A Malvino: ragionamenti obliqui in margine a questo suo post.
La politica, arte
di governare la polis (città, stato), è una tecnica al servizio
degli interessi di classe e non del singolo cittadino (essere umano
che abita la polis). La cellula cittadino che, insieme ad altre
cellule cittadino, compone il corpo dello Stato, non conta un cazzo,
perché lo Stato non è al servizio della cellula, ma degli organi di
potere che lo guidano (e gestiscono) per conto della classe
dominante.
Ogni tot anni,
nelle moderne democrazie rappresentative, vi sono delle elezioni per
votare coloro che dovranno rappresentare i cittadini nelle assemblee
legislative e, in qualche caso, anche nelle sedi esecutive (in
Italia, ricordiamolo, si votano soltanto coloro che rappresenteranno
i cittadini in Parlamento, sede del potere legislativo).
Ora, appare
evidente come sia questo stesso meccanismo, ch'è il fondamento di
ogni repubblica democratica, a determinare lo iato tra rappresentante
e rappresentato, tra
l'eletto
e l'elettore. Esercitare il
proprio diritto-dovere di voto non è un esercizio di sovranità, ma
una finzione di sovranità,
indipendentemente dal fatto che l'eletto sia un irreprensibile
servitore dello Stato (e quindi della cittadinanza) o, invece,
sia un prezzolato esecutore degli ordini del miglior offerente.
In buona sostanza:
il rappresentante del
popolo, sia che legiferi per
sé e per il suo clan, sia che faccia del suo meglio per servire gli
interessi dei cittadini, non
incide mai sulla sostanziale
determinazione della
disuguaglianza di classe.
I
reali rapporti tra chi ha i mezzi di produzione (il capitalista) e
chi, invece, non ha altro che la propria forza lavoro, rimangono
invariati.
Affermare
con forza che tutti siamo uguali davanti alla legge, che tutti
abbiamo pari diritti e dignità, che tutti siamo uguali è uno
splendido bluff che i veri principi buffoni mettono a nudo, vedi l'azione
governativa e legiferante dei berlusconiani, i quali sostenevano che
le leggi ad personam valevano sì per il loro presidente, ma
altresì per tutti i cittadini.
Finché
c'erano avanzi alla tavola imbandita del capitale (avanzi spremuti a
forza indebitando lo Stato, e quindi tutti i cittadini che ora sono
chiamati in causa a fare i responsabili per sanare la crisi
impellente del debito pubblico) il giochino democratico, in Italia
soprattutto, sembrava mantenere le promesse scritte nella
Costituzione.
Adesso
che la crisi impone sacrifici e ristrettezze, il sistema sembra
bloccato, la democrazia subisce un arretramento e votare si mostra
per quello che è: inutile farsa.
Nel
quarto capitolo delle “Note in margine al programma del Partitooperaio tedesco”, contenute nella Critica del Programma di
Gotha, di Karl Marx, si trovano spunti interessanti, a mio avviso
da riprendere e rimodellare, superando, naturalmente, l'idea sbagliata
di dittatura del proletariato.

== == ==

## SFIDA
Cita alla lettera il passo del testo sulla rappresentanza democratica che comincia con «La politica, arte» e termina con «del potere legislativo).».

## ESTRATTI DELLE RIGHE
== == ==

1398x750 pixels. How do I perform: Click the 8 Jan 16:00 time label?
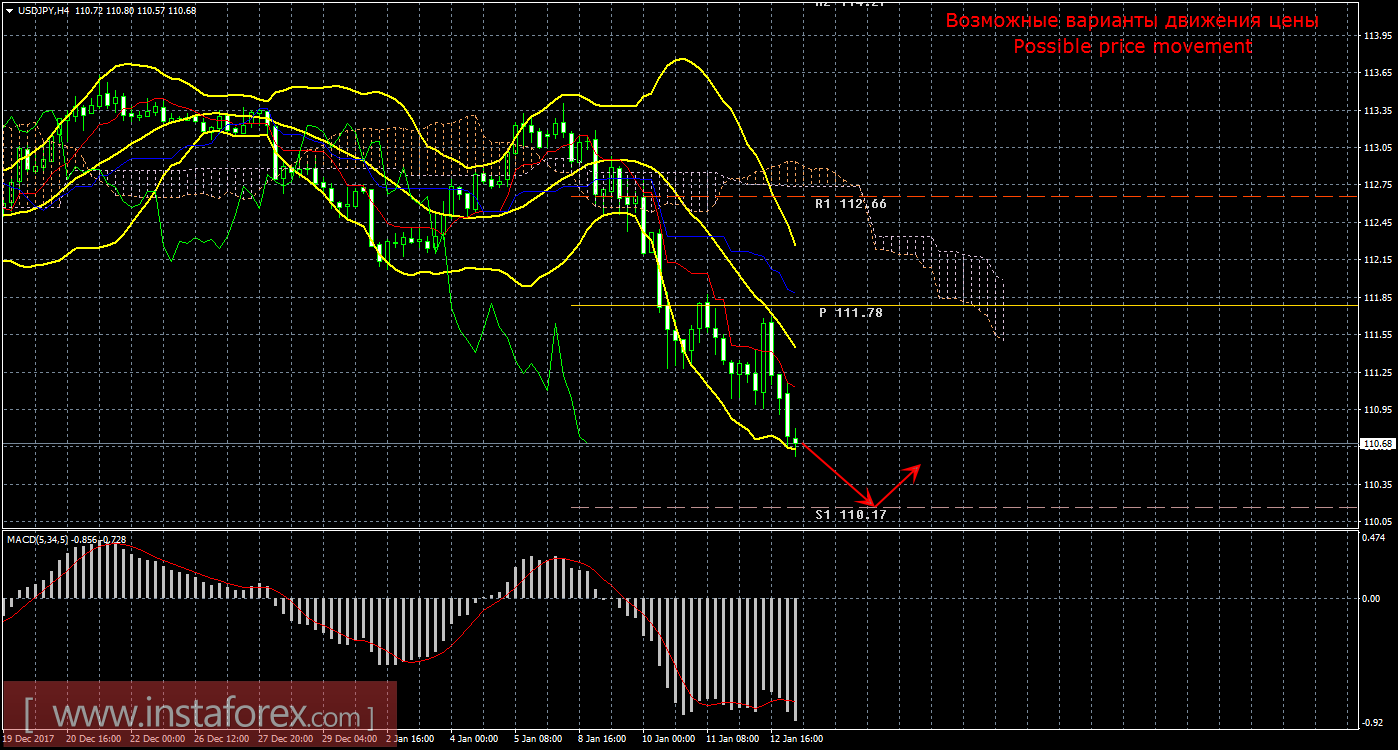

== == ==

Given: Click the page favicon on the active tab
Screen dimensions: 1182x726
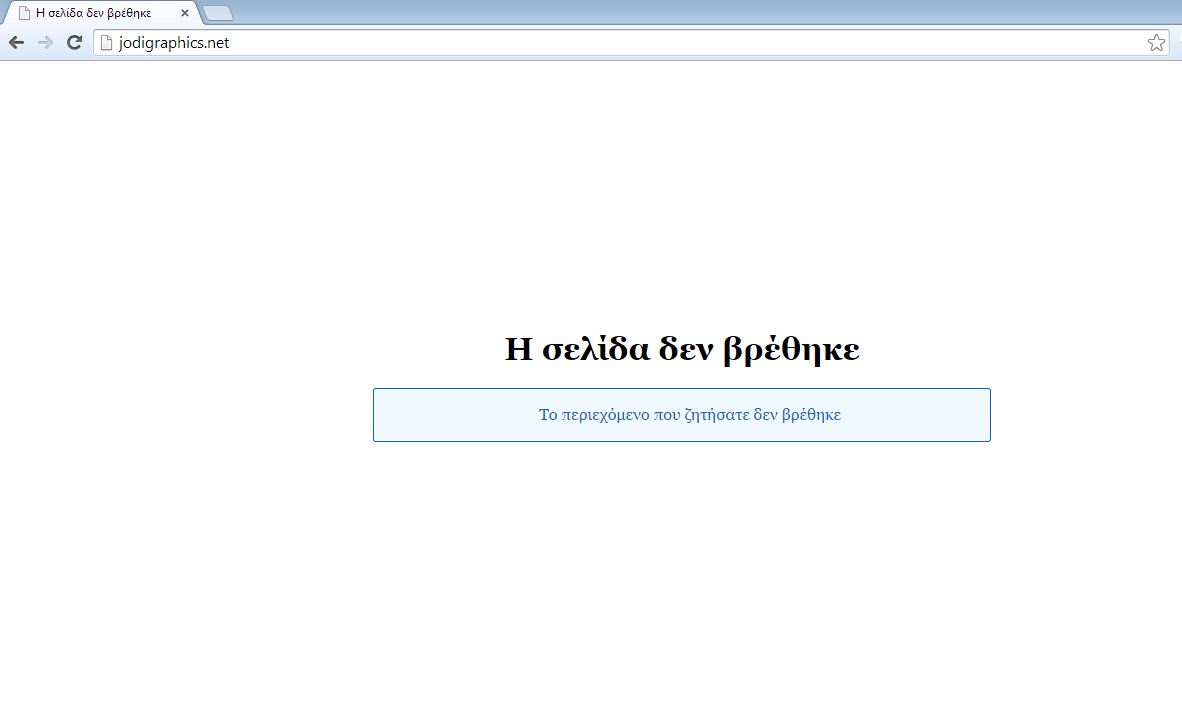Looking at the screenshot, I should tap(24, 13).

== == ==

## RISPOSTA
La politica, arte
di governare la polis (città, stato), è una tecnica al servizio
degli interessi di classe e non del singolo cittadino (essere umano
che abita la polis). La cellula cittadino che, insieme ad altre
cellule cittadino, compone il corpo dello Stato, non conta un cazzo,
perché lo Stato non è al servizio della cellula, ma degli organi di
potere che lo guidano (e gestiscono) per conto della classe
dominante.
Ogni tot anni,
nelle moderne democrazie rappresentative, vi sono delle elezioni per
votare coloro che dovranno rappresentare i cittadini nelle assemblee
legislative e, in qualche caso, anche nelle sedi esecutive (in
Italia, ricordiamolo, si votano soltanto coloro che rappresenteranno
i cittadini in Parlamento, sede del potere legislativo).